# Connected to internet but browsers not working.



## kid41212003 (Mar 28, 2010)

I'm trying to fix a HP laptop for a friend.

IM's working fine, and Windows can update itself, but IE and FF refused to work (The pages can not be displayed).

I have tried uninstall all networking devices, reset winsock catalog, but still no luck.

I tried nslookup and pinging in cmd, and both of them worked just fine, so it's not the DNS problem.

I triple-check all the proxies setting and it's NOT using any proxies.

I tested on 3 modems, with 2 different ISP providers and the results are the same.

I ran Malwarebyte and it didn't detect anything.

Any suggestions? I have no ideas what else to do .


----------



## Soylent Joe (Mar 28, 2010)

Is the "Work Offline" box checked under File in FF/IE?


----------



## kid41212003 (Mar 28, 2010)

Nope.


----------



## 933k (Mar 28, 2010)

have you emptied the cache?

maybe run ccleaner


----------



## PowderedSugar (Mar 28, 2010)

you could try dial-a-fix.  Or check the firewall settings on the pc or router.  Port 80 might be blocked for some reason.


----------



## IggSter (Mar 28, 2010)

Has the laptop ever had any norton products installed?

If so there is a very frequent issue where norton will block any browser traffic (this includes iTunes, Steam etc) but any DOS commands would work fine (ping, nslookup, ipconfig etc)

The fix is to download the latest norton removal tool and run it to clear out all the norton DLLs and drivers)


----------



## kid41212003 (Mar 28, 2010)

933k said:


> have you emptied the cache?
> 
> maybe run ccleaner



Done.



PowderedSugar said:


> you could try dial-a-fix.  Or check the firewall settings on the pc or router.  Port 80 might be blocked for some reason.

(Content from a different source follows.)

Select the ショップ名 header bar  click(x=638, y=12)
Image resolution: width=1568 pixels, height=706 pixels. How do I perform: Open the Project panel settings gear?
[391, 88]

Already tried different routers, other computers still work though.



IggSter said:


> Has the laptop ever had any norton products installed?
> 
> If so there is a very frequent issue where norton will block any browser traffic (this includes iTunes, Steam etc) but any DOS commands would work fine (ping, nslookup, ipconfig etc)
> 
> The fix is to download the latest norton removal tool and run it to clear out all the norton DLLs and drivers)



This maybe the problem, I will try this right now.


----------



## dustyshiv (Mar 28, 2010)

Try putting your ISPs DNS addresses (Primary and Alternate) in the TCP/IP properties of your LAN connection.

Lets know how it goes!!


----------



## kid41212003 (Mar 28, 2010)

Using the Norton Removal fixed the problem. Man, you saved my life! Thanks!


----------